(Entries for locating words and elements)

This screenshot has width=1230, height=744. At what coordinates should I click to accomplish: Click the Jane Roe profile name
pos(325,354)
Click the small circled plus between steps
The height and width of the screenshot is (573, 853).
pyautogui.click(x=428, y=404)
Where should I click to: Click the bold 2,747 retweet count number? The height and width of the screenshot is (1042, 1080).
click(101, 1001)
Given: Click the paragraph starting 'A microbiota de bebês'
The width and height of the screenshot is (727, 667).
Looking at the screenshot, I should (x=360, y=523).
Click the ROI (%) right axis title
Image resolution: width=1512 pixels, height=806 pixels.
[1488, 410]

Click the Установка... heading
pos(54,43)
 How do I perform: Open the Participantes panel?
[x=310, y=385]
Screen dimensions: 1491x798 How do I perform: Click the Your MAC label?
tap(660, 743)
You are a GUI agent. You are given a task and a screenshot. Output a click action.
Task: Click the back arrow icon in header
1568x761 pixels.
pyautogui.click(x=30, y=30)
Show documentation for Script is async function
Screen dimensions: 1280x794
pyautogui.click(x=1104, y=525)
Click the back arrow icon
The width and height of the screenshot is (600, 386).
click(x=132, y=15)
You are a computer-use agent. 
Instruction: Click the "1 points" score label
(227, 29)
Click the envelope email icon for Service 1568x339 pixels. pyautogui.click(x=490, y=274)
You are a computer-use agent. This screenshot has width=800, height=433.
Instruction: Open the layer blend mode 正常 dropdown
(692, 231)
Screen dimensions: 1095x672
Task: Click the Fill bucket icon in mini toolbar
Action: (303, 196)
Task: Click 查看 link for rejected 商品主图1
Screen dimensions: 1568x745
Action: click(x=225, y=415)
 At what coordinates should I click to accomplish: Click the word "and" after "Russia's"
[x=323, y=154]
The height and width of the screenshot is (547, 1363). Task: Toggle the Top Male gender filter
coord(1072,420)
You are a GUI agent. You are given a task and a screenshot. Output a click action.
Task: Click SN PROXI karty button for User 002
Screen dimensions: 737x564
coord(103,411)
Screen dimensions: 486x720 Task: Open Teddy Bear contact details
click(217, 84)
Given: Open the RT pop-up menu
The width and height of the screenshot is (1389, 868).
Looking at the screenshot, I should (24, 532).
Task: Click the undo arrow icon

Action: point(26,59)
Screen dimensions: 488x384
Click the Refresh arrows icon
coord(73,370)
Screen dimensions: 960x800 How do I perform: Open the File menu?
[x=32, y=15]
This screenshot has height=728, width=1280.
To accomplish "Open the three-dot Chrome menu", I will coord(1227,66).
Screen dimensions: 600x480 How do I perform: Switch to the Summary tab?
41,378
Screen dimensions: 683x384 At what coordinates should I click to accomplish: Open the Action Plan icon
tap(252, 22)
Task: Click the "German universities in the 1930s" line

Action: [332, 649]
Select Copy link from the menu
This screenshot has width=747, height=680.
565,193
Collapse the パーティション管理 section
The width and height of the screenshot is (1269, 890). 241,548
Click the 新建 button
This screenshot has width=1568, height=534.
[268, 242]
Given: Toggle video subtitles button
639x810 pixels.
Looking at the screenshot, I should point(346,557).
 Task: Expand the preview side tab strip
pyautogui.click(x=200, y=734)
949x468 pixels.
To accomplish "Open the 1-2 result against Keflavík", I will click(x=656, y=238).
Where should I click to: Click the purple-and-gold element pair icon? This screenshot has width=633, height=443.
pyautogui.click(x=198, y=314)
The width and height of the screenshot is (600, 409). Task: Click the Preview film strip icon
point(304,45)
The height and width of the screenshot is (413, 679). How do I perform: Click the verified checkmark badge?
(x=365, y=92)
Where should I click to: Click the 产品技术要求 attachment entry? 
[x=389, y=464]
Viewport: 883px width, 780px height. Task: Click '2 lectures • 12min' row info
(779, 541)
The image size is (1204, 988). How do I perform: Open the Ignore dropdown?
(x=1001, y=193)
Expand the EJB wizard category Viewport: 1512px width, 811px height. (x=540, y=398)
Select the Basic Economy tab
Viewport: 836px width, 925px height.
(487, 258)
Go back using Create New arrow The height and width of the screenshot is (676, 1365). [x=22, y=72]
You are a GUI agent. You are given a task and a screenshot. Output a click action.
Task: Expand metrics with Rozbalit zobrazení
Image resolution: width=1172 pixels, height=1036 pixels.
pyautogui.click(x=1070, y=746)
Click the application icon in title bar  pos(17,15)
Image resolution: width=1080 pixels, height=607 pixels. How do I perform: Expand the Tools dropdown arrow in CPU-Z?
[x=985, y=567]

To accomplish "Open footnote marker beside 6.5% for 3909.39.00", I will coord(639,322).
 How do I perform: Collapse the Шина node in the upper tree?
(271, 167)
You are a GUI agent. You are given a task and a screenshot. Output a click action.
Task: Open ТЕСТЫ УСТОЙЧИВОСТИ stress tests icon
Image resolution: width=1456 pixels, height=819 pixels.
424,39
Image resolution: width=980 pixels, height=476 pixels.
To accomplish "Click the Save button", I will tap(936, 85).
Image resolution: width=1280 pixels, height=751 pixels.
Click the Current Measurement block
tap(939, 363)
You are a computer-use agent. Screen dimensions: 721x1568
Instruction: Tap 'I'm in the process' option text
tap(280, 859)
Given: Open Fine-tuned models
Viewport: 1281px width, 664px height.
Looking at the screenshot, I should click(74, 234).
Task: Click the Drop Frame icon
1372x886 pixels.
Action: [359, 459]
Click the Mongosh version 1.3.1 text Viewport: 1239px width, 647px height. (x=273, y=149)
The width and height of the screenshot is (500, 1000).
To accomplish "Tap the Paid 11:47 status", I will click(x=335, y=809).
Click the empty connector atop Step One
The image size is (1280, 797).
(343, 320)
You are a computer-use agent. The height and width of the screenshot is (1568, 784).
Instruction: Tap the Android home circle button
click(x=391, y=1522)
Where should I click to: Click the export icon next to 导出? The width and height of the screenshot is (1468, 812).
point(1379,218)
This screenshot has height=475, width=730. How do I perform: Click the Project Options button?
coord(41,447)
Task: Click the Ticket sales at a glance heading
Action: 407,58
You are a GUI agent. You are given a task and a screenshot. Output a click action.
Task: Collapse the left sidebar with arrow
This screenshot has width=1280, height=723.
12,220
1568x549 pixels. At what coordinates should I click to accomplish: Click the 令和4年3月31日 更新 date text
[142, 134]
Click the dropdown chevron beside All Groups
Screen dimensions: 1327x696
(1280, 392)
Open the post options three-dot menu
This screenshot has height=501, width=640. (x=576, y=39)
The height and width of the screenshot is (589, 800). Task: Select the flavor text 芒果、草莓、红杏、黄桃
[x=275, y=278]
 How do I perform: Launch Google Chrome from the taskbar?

◆ DO THIS
Print all of the data above word for word, with each line kept as it stands.

◆ WRITTEN RESPONSE
This screenshot has width=1230, height=744. At what coordinates should I click to accomplish: Click the Jane Roe profile name
pos(325,354)
Click the small circled plus between steps
The height and width of the screenshot is (573, 853).
pyautogui.click(x=428, y=404)
Where should I click to: Click the bold 2,747 retweet count number? The height and width of the screenshot is (1042, 1080).
click(101, 1001)
Given: Click the paragraph starting 'A microbiota de bebês'
The width and height of the screenshot is (727, 667).
Looking at the screenshot, I should (x=360, y=523).
Click the ROI (%) right axis title
Image resolution: width=1512 pixels, height=806 pixels.
[1488, 410]

Click the Установка... heading
pos(54,43)
 How do I perform: Open the Participantes panel?
[x=310, y=385]
Screen dimensions: 1491x798 How do I perform: Click the Your MAC label?
tap(660, 743)
You are a GUI agent. You are given a task and a screenshot. Output a click action.
Task: Click the back arrow icon in header
1568x761 pixels.
pyautogui.click(x=30, y=30)
Show documentation for Script is async function
Screen dimensions: 1280x794
pyautogui.click(x=1104, y=525)
Click the back arrow icon
The width and height of the screenshot is (600, 386).
click(x=132, y=15)
You are a computer-use agent. 
Instruction: Click the "1 points" score label
(227, 29)
Click the envelope email icon for Service 1568x339 pixels. pyautogui.click(x=490, y=274)
You are a computer-use agent. This screenshot has width=800, height=433.
Instruction: Open the layer blend mode 正常 dropdown
(692, 231)
Screen dimensions: 1095x672
Task: Click the Fill bucket icon in mini toolbar
Action: (303, 196)
Task: Click 查看 link for rejected 商品主图1
Screen dimensions: 1568x745
Action: click(x=225, y=415)
 At what coordinates should I click to accomplish: Click the word "and" after "Russia's"
[x=323, y=154]
The height and width of the screenshot is (547, 1363). Task: Toggle the Top Male gender filter
coord(1072,420)
You are a GUI agent. You are given a task and a screenshot. Output a click action.
Task: Click SN PROXI karty button for User 002
Screen dimensions: 737x564
coord(103,411)
Screen dimensions: 486x720 Task: Open Teddy Bear contact details
click(217, 84)
Given: Open the RT pop-up menu
The width and height of the screenshot is (1389, 868).
Looking at the screenshot, I should (24, 532).
Task: Click the undo arrow icon

Action: point(26,59)
Screen dimensions: 488x384
Click the Refresh arrows icon
coord(73,370)
Screen dimensions: 960x800 How do I perform: Open the File menu?
[x=32, y=15]
This screenshot has height=728, width=1280.
To accomplish "Open the three-dot Chrome menu", I will coord(1227,66).
Screen dimensions: 600x480 How do I perform: Switch to the Summary tab?
41,378
Screen dimensions: 683x384 At what coordinates should I click to accomplish: Open the Action Plan icon
tap(252, 22)
Task: Click the "German universities in the 1930s" line

Action: [332, 649]
Select Copy link from the menu
This screenshot has width=747, height=680.
565,193
Collapse the パーティション管理 section
The width and height of the screenshot is (1269, 890). 241,548
Click the 新建 button
This screenshot has width=1568, height=534.
[268, 242]
Given: Toggle video subtitles button
639x810 pixels.
Looking at the screenshot, I should point(346,557).
 Task: Expand the preview side tab strip
pyautogui.click(x=200, y=734)
949x468 pixels.
To accomplish "Open the 1-2 result against Keflavík", I will click(x=656, y=238).
Where should I click to: Click the purple-and-gold element pair icon? This screenshot has width=633, height=443.
pyautogui.click(x=198, y=314)
The width and height of the screenshot is (600, 409). Task: Click the Preview film strip icon
point(304,45)
The height and width of the screenshot is (413, 679). How do I perform: Click the verified checkmark badge?
(x=365, y=92)
Where should I click to: Click the 产品技术要求 attachment entry? 
[x=389, y=464]
Viewport: 883px width, 780px height. Task: Click '2 lectures • 12min' row info
(779, 541)
The image size is (1204, 988). How do I perform: Open the Ignore dropdown?
(x=1001, y=193)
Expand the EJB wizard category Viewport: 1512px width, 811px height. (x=540, y=398)
Select the Basic Economy tab
Viewport: 836px width, 925px height.
(487, 258)
Go back using Create New arrow The height and width of the screenshot is (676, 1365). [x=22, y=72]
You are a GUI agent. You are given a task and a screenshot. Output a click action.
Task: Expand metrics with Rozbalit zobrazení
Image resolution: width=1172 pixels, height=1036 pixels.
pyautogui.click(x=1070, y=746)
Click the application icon in title bar  pos(17,15)
Image resolution: width=1080 pixels, height=607 pixels. How do I perform: Expand the Tools dropdown arrow in CPU-Z?
[x=985, y=567]

To accomplish "Open footnote marker beside 6.5% for 3909.39.00", I will coord(639,322).
 How do I perform: Collapse the Шина node in the upper tree?
(271, 167)
You are a GUI agent. You are given a task and a screenshot. Output a click action.
Task: Open ТЕСТЫ УСТОЙЧИВОСТИ stress tests icon
Image resolution: width=1456 pixels, height=819 pixels.
424,39
Image resolution: width=980 pixels, height=476 pixels.
To accomplish "Click the Save button", I will tap(936, 85).
Image resolution: width=1280 pixels, height=751 pixels.
Click the Current Measurement block
tap(939, 363)
You are a computer-use agent. Screen dimensions: 721x1568
Instruction: Tap 'I'm in the process' option text
tap(280, 859)
Given: Open Fine-tuned models
Viewport: 1281px width, 664px height.
Looking at the screenshot, I should click(74, 234).
Task: Click the Drop Frame icon
1372x886 pixels.
Action: [359, 459]
Click the Mongosh version 1.3.1 text Viewport: 1239px width, 647px height. (x=273, y=149)
The width and height of the screenshot is (500, 1000).
To accomplish "Tap the Paid 11:47 status", I will click(x=335, y=809).
Click the empty connector atop Step One
The image size is (1280, 797).
(343, 320)
You are a computer-use agent. The height and width of the screenshot is (1568, 784).
Instruction: Tap the Android home circle button
click(x=391, y=1522)
Where should I click to: Click the export icon next to 导出? The width and height of the screenshot is (1468, 812).
point(1379,218)
This screenshot has height=475, width=730. How do I perform: Click the Project Options button?
coord(41,447)
Task: Click the Ticket sales at a glance heading
Action: 407,58
You are a GUI agent. You are given a task and a screenshot. Output a click action.
Task: Collapse the left sidebar with arrow
This screenshot has width=1280, height=723.
12,220
1568x549 pixels. At what coordinates should I click to accomplish: Click the 令和4年3月31日 更新 date text
[142, 134]
Click the dropdown chevron beside All Groups
Screen dimensions: 1327x696
(1280, 392)
Open the post options three-dot menu
This screenshot has height=501, width=640. (x=576, y=39)
The height and width of the screenshot is (589, 800). Task: Select the flavor text 芒果、草莓、红杏、黄桃
[x=275, y=278]
 How do I perform: Launch Google Chrome from the taskbar?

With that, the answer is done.